◆ Exercise instructions
Which of the lines in the data mention the string "listitem"? List them all.
++++
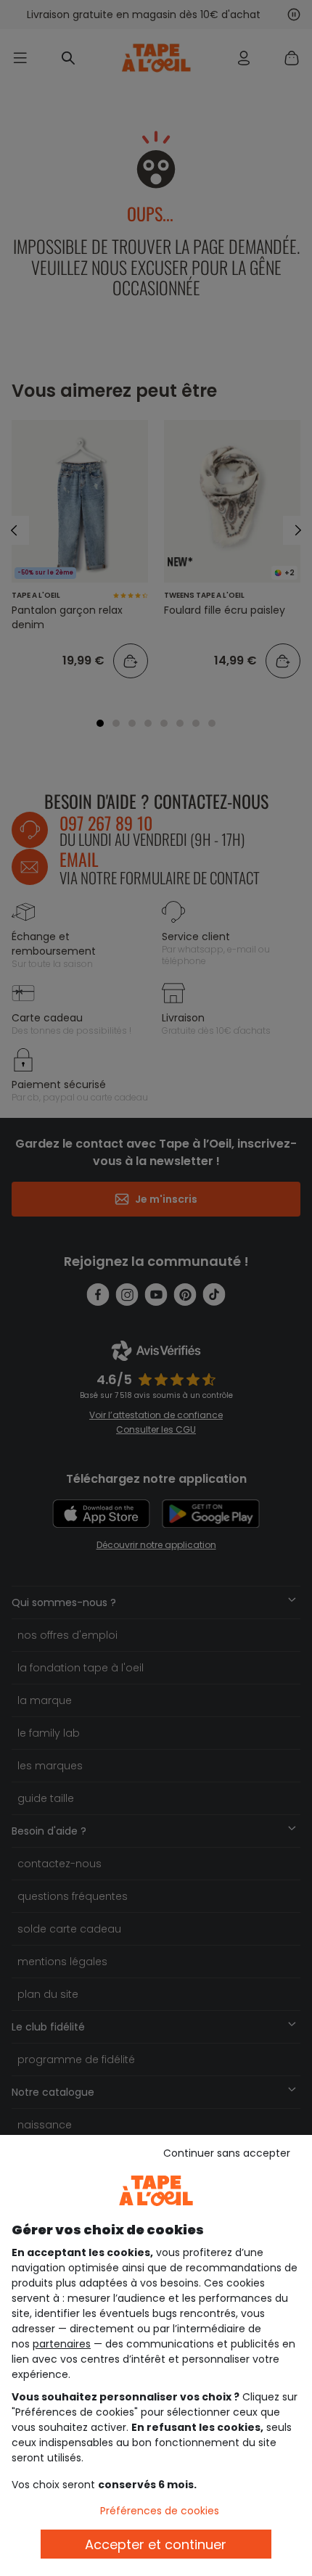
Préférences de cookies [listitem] (159, 2510)
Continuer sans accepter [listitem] (226, 2153)
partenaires (62, 2344)
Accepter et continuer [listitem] (155, 2544)
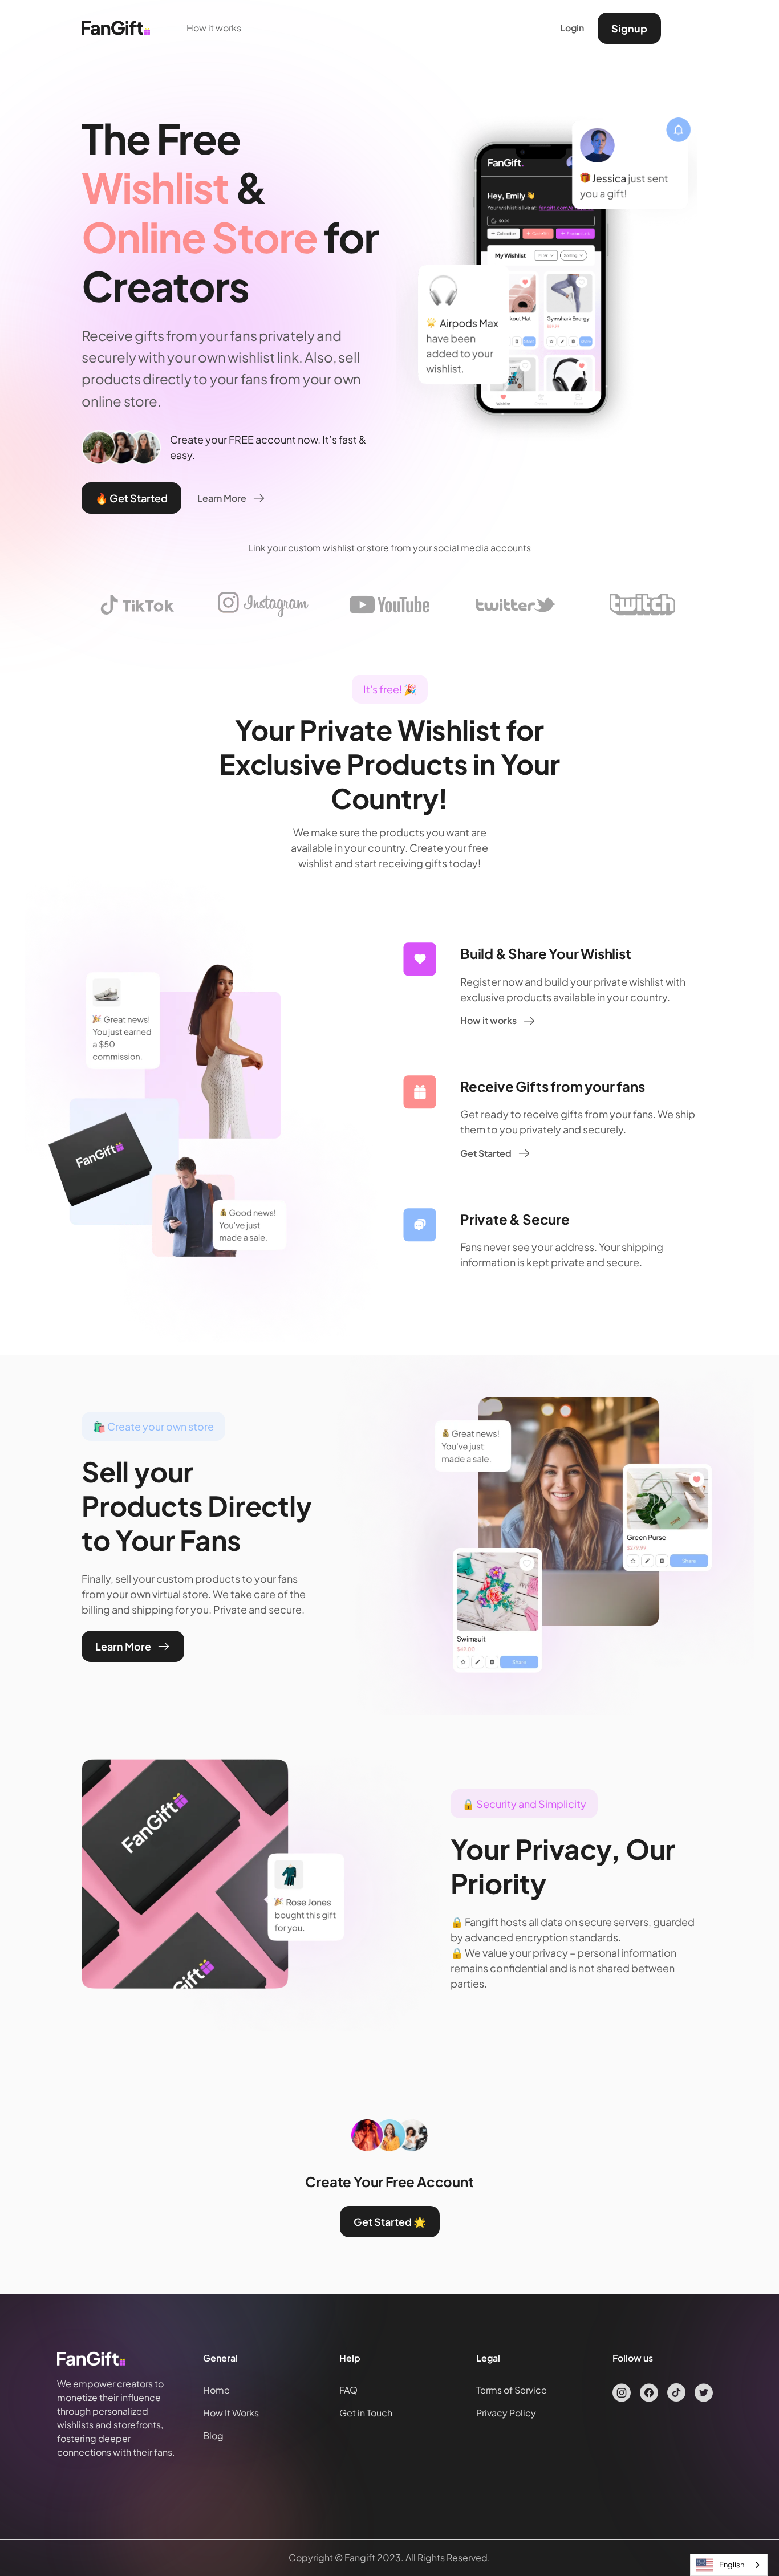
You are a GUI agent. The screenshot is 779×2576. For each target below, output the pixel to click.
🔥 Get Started (131, 498)
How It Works (231, 2413)
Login (572, 28)
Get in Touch (365, 2413)
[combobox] (729, 2565)
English (731, 2564)
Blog (213, 2435)
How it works (213, 28)
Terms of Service (511, 2390)
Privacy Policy (506, 2413)
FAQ (348, 2390)
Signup (629, 28)
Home (216, 2390)
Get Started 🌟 (390, 2221)
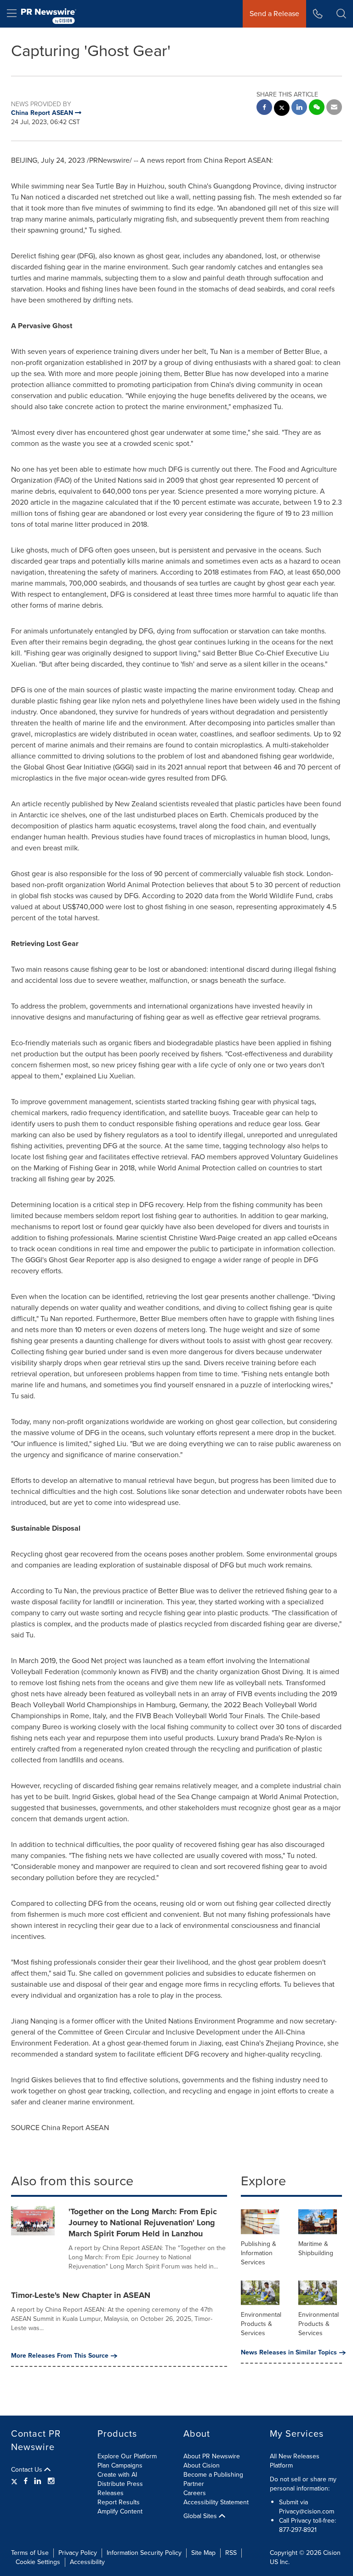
++++
◆ Your response
Préférences de cookies [listitem] (159, 2510)
Continuer sans accepter [listitem] (226, 2153)
Accepter et continuer [listitem] (155, 2544)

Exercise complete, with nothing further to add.